__Provided text__:
□ □ □ □
Another good example of our suggestibility is the placebo effect. This doesn’t seem to bear much relationship to our susceptibility to hypnosis, something researchers are still worrying over (pdf). And yet, captured in our measures of suggestion or not, the placebo effect obviously is suggestion. And it is hugely influential, even if it’s similarly unpredictable. In plenty of cases it works even if we’re told it’s a placebo—so called ‘open-label’ or ‘honest placebos’. All of this orthogonal to your hypnotic suggestibility, which itself might be one of any number of actual forms of suggestibility.2
And the last example I’ll use to really drive home the point is any meditative practice. These, oftentimes, have real, physical effects on the body. Depending on what kind of meditation you’re doing, you might get lower levels of cortisol, lower blood pressure, pain management, influences on the immune response, changes in your focus and attention. Here, you’re not so much being suggested to, so much as you’re suggesting to yourself.
□ □ □ □
Collected data entries
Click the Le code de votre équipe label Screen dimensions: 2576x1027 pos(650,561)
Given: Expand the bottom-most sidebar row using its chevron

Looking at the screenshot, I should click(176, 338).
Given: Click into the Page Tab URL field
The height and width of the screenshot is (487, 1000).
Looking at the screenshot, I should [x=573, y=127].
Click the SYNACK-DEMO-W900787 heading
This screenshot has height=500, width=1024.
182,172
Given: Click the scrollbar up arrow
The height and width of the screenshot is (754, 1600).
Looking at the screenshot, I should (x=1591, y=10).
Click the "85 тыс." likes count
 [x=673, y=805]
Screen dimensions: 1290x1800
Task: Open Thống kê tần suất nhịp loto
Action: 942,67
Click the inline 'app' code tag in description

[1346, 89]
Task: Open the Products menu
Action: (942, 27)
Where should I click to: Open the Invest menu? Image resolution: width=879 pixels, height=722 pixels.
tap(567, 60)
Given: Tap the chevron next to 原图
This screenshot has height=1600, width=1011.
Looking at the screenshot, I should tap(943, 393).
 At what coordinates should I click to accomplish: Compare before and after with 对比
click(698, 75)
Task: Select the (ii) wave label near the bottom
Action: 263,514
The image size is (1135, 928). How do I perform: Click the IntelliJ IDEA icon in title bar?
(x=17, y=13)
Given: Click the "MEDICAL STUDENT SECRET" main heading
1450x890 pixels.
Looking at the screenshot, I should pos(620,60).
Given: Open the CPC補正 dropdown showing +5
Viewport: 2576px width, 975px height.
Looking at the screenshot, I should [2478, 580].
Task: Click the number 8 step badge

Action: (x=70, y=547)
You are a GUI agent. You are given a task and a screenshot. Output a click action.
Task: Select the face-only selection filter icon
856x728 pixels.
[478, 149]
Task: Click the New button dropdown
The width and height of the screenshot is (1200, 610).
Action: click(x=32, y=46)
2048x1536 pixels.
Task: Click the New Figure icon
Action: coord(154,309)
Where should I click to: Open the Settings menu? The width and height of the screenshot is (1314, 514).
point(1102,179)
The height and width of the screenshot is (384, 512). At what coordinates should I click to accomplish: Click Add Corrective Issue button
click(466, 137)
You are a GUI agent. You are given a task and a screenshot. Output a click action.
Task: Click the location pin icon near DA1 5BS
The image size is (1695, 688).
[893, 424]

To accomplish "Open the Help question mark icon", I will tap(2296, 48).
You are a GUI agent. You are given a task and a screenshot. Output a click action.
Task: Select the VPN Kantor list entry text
□ □ □ □
__What to do__:
Reproduce the passage on suggestibility and the placebo effect in full, word for word.

__Answer to this exercise__:
Another good example of our suggestibility is the placebo effect. This doesn’t seem to bear much relationship to our susceptibility to hypnosis, something researchers are still worrying over (pdf). And yet, captured in our measures of suggestion or not, the placebo effect obviously is suggestion. And it is hugely influential, even if it’s similarly unpredictable. In plenty of cases it works even if we’re told it’s a placebo—so called ‘open-label’ or ‘honest placebos’. All of this orthogonal to your hypnotic suggestibility, which itself might be one of any number of actual forms of suggestibility.2
And the last example I’ll use to really drive home the point is any meditative practice. These, oftentimes, have real, physical effects on the body. Depending on what kind of meditation you’re doing, you might get lower levels of cortisol, lower blood pressure, pain management, influences on the immune response, changes in your focus and attention. Here, you’re not so much being suggested to, so much as you’re suggesting to yourself.